Laminar flow and conjugate heat and mass transfer in a hollow fiber membrane bundle used for seawater desalination

Abstract

A hollow fiber membrane-based bundle or humidifier (HFMH) is used for air humidification in the process of membrane type seawater desalination, where seawater flows inside the fibers and the process air stream flows across the fiber bundle. The HFMH has a staggered arrangement of cylindrical fiber tubes with equal transverse and longitudinal pitches. The forced convection heat and mass transfer in the cross-flow tube bundle under naturally formed boundary conditions are investigated numerically on a periodic computational cell. A membrane-based air humidification-dehumidification type sea-water desalination (MHDD) system is constructed and used to validate the model. The mathematical model proposed here takes into account of the fiber-to-fiber interactions. The typical velocity vector profiles, temperature contours as well as the concentration contours for both the air stream and saline water stream are plotted to disclose the heat and mass transfer mechanisms.
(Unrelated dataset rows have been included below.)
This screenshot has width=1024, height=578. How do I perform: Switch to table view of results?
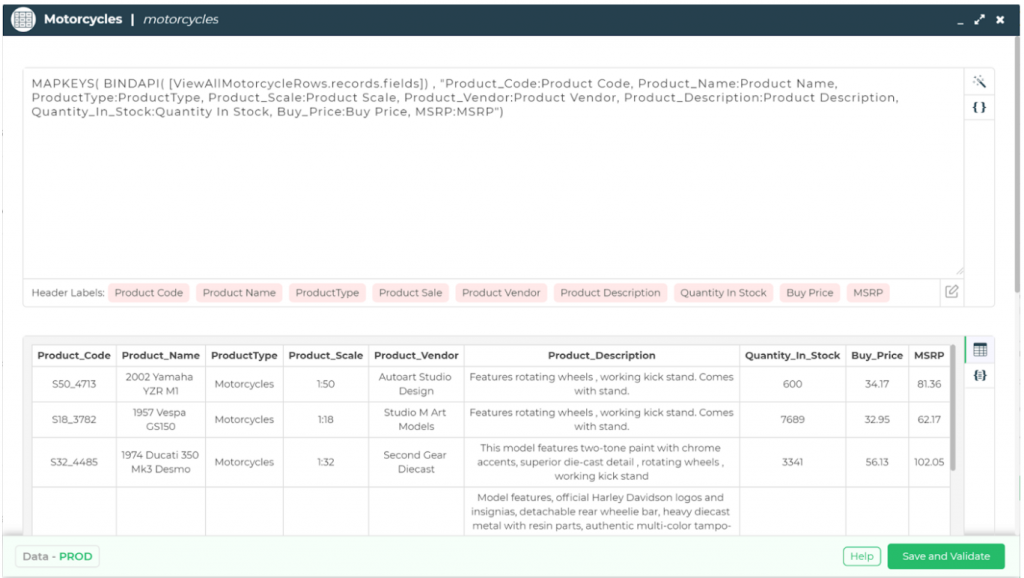coord(981,350)
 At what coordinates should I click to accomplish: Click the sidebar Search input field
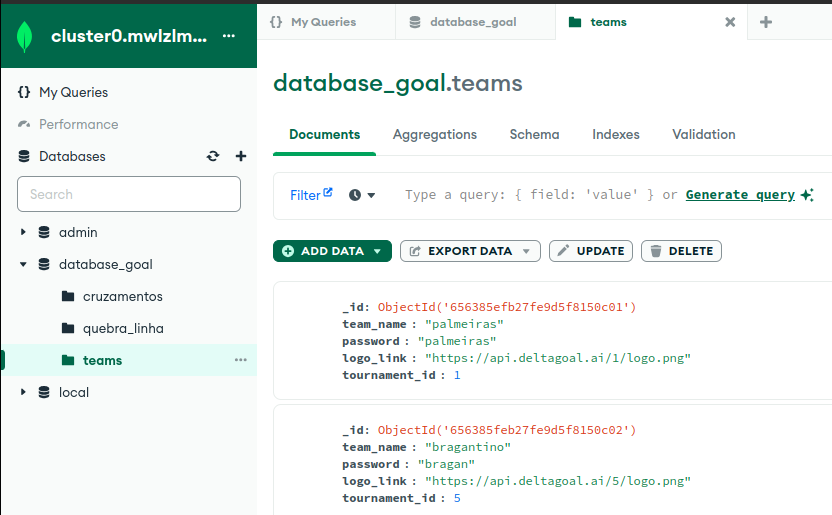pyautogui.click(x=129, y=194)
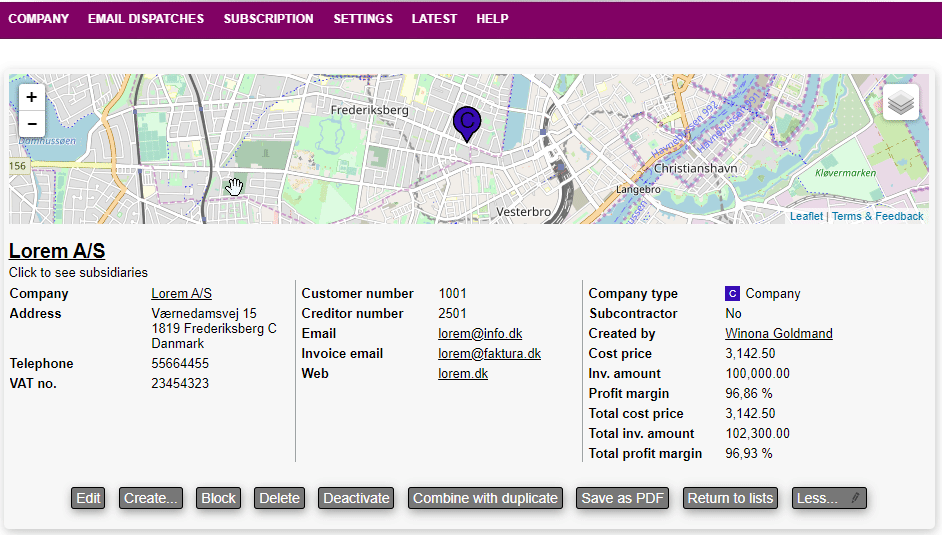The width and height of the screenshot is (942, 535).
Task: Open the Winona Goldmand creator link
Action: point(778,334)
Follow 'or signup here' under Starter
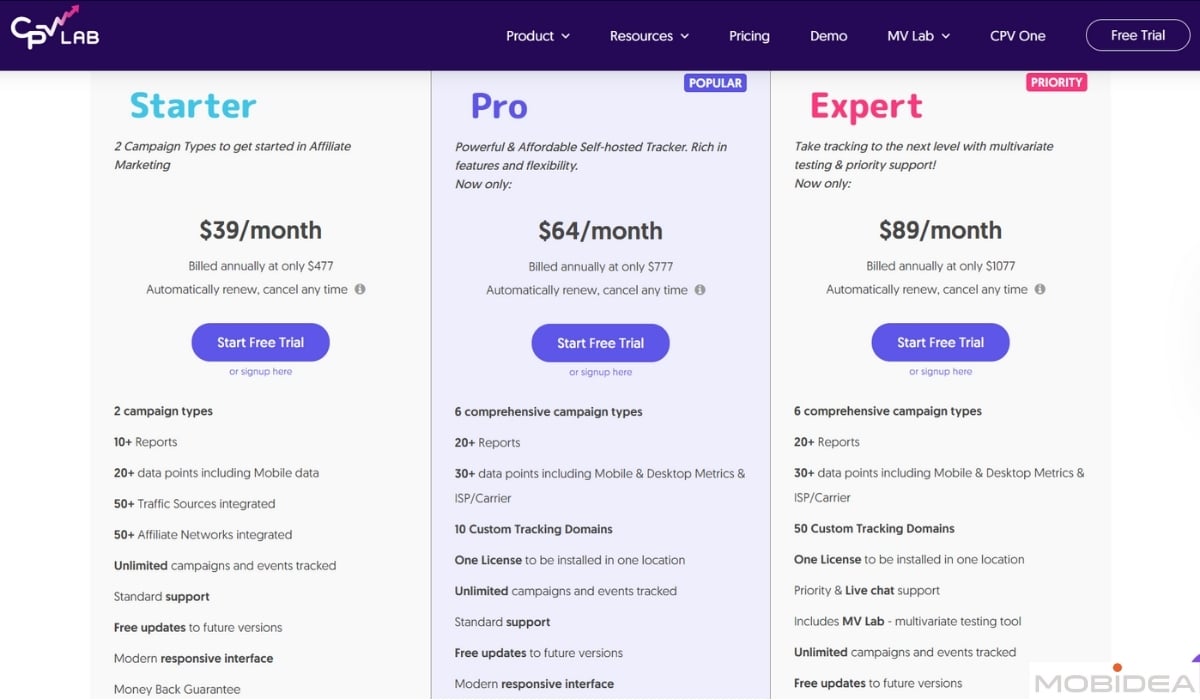The image size is (1200, 700). (261, 371)
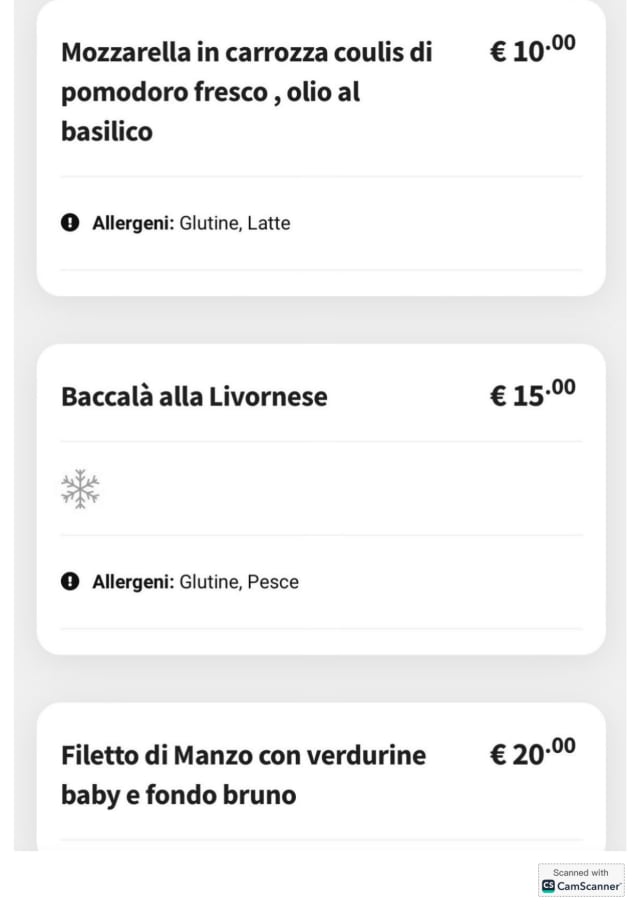Click the CamScanner wordmark text

click(589, 887)
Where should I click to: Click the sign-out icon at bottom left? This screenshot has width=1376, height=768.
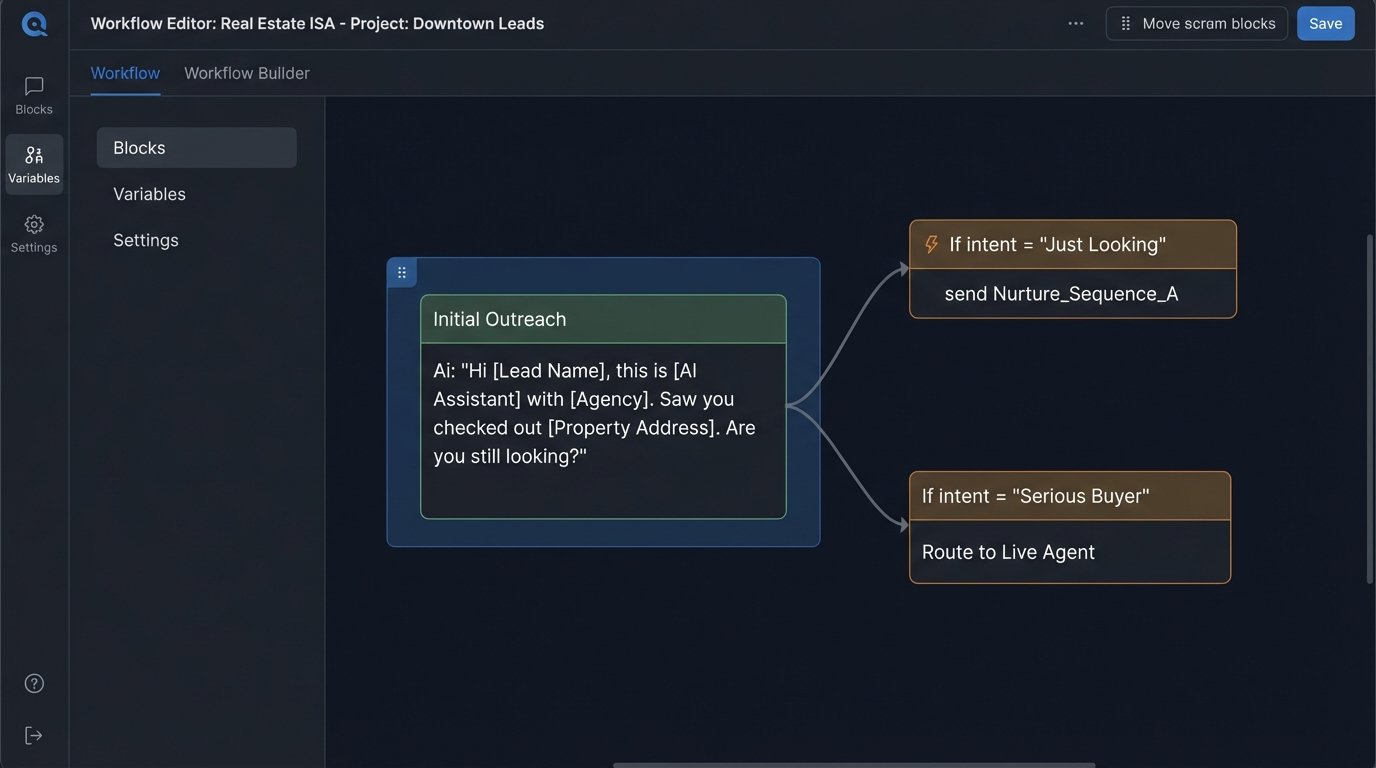pos(33,734)
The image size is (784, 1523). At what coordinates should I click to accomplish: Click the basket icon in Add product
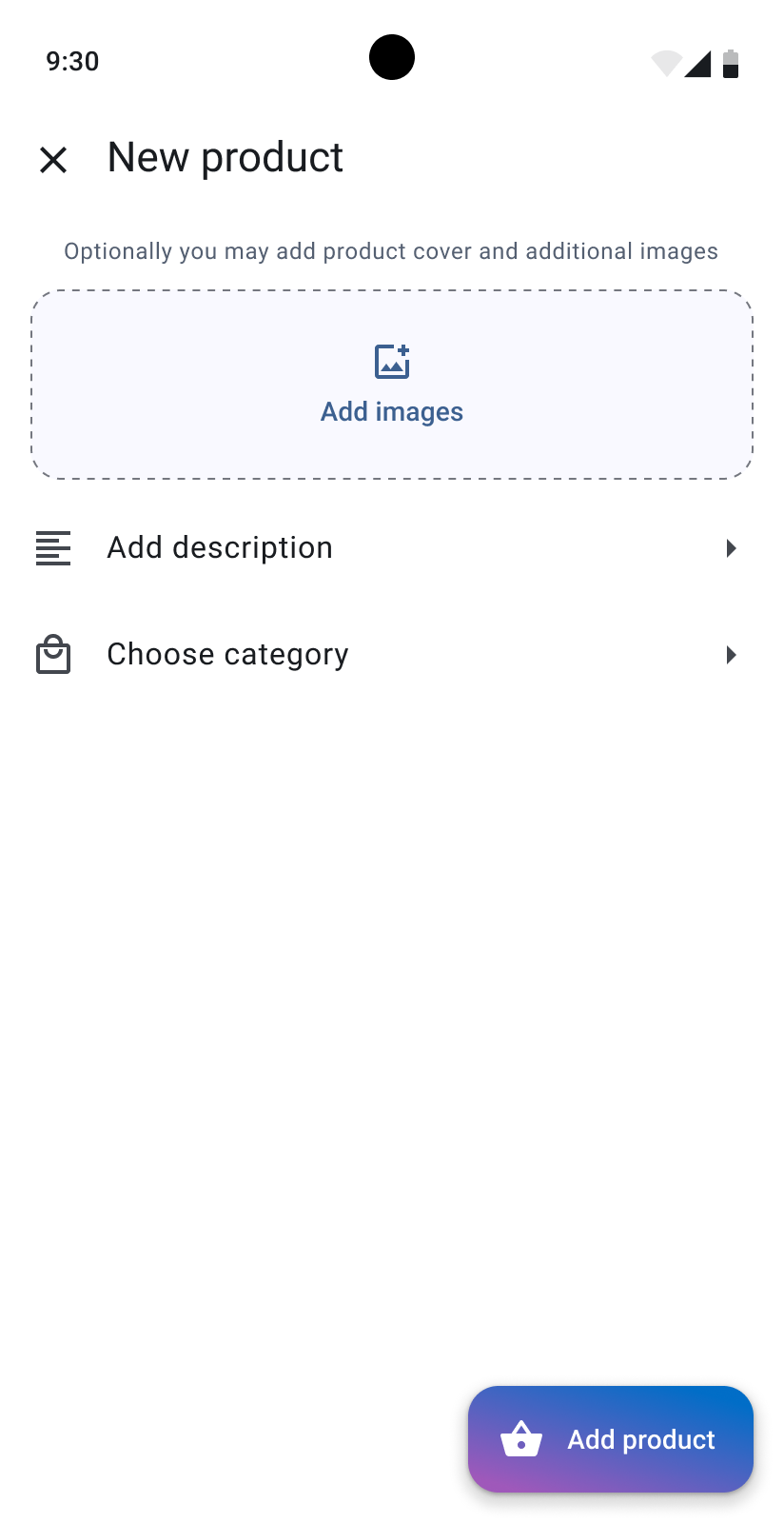pyautogui.click(x=521, y=1438)

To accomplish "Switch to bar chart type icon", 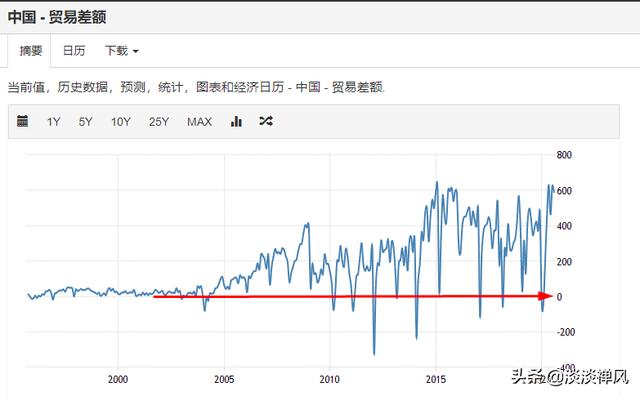I will pos(236,121).

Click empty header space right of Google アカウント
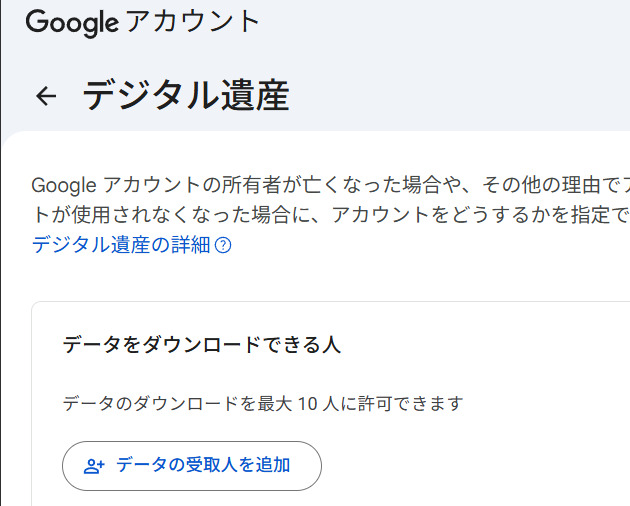click(x=450, y=22)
The effects of air Reynolds numbers (ranging from 50 to 300) as well as the module packing fractions (ranging from 0.126 to 0.503) on the fluid flow and heat mass transfer properties of the module are investigated. A set of correlations are also proposed for the prediction of the friction factor, mean Nusselt numbers and Sherwood numbers in air side. These fundamental data is of interest for the design and optimization of the HFMH, a promising membrane type seawater desalination system.